LISTED ENTRIES:

-- BEGIN --

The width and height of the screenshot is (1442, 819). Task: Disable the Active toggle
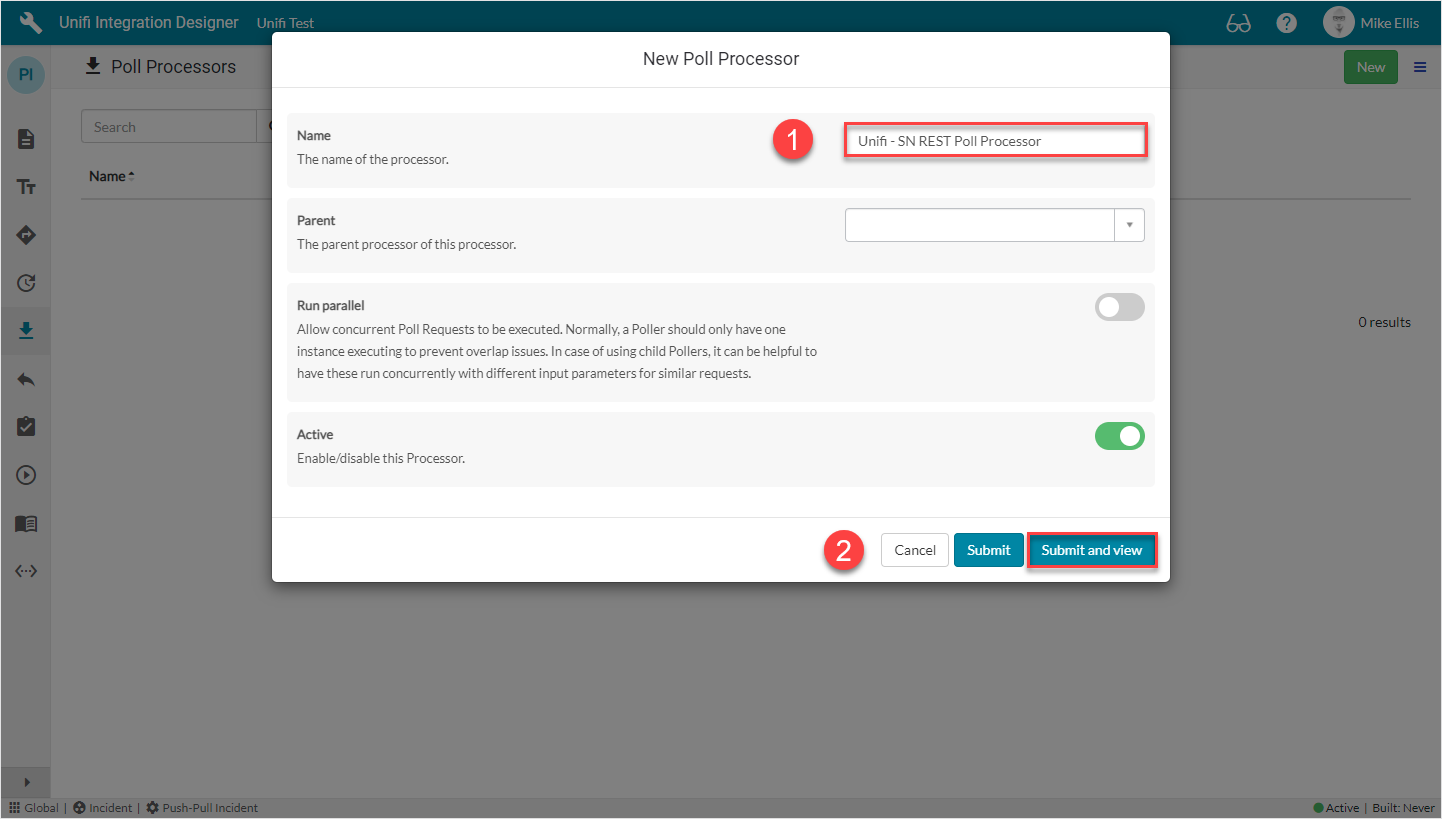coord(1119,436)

-- END --
-- BEGIN --

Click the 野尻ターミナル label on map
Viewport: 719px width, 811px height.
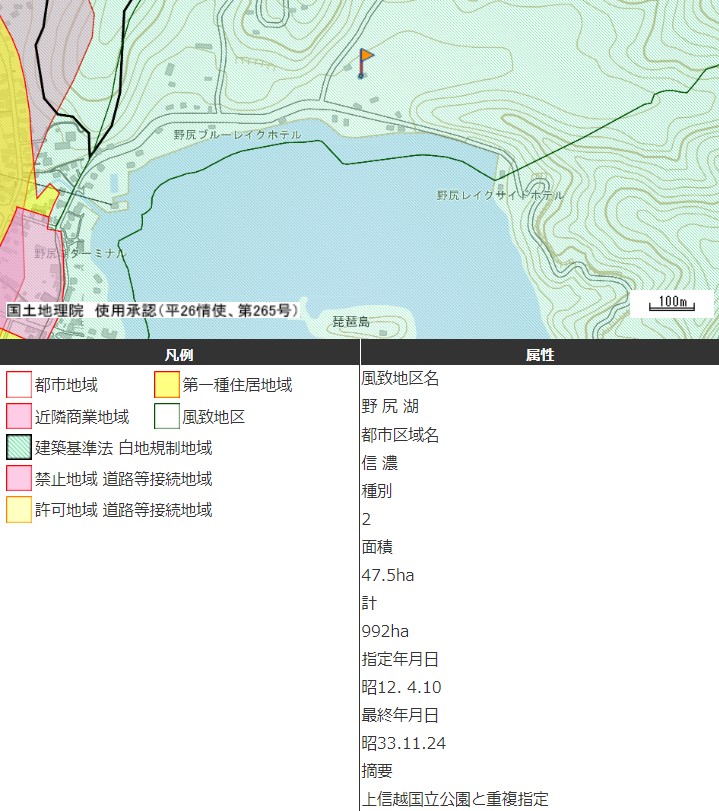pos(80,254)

-- END --

TO DO: Reproduce the rows between the lines holding "The width and" and "coord(1119,436)", inclusive, with the requests unchanged, shifting every coordinate in the answers by -92. Omit the pictures from your reply.

RESPONSE:
The width and height of the screenshot is (1442, 819). Task: Disable the Active toggle
coord(1027,344)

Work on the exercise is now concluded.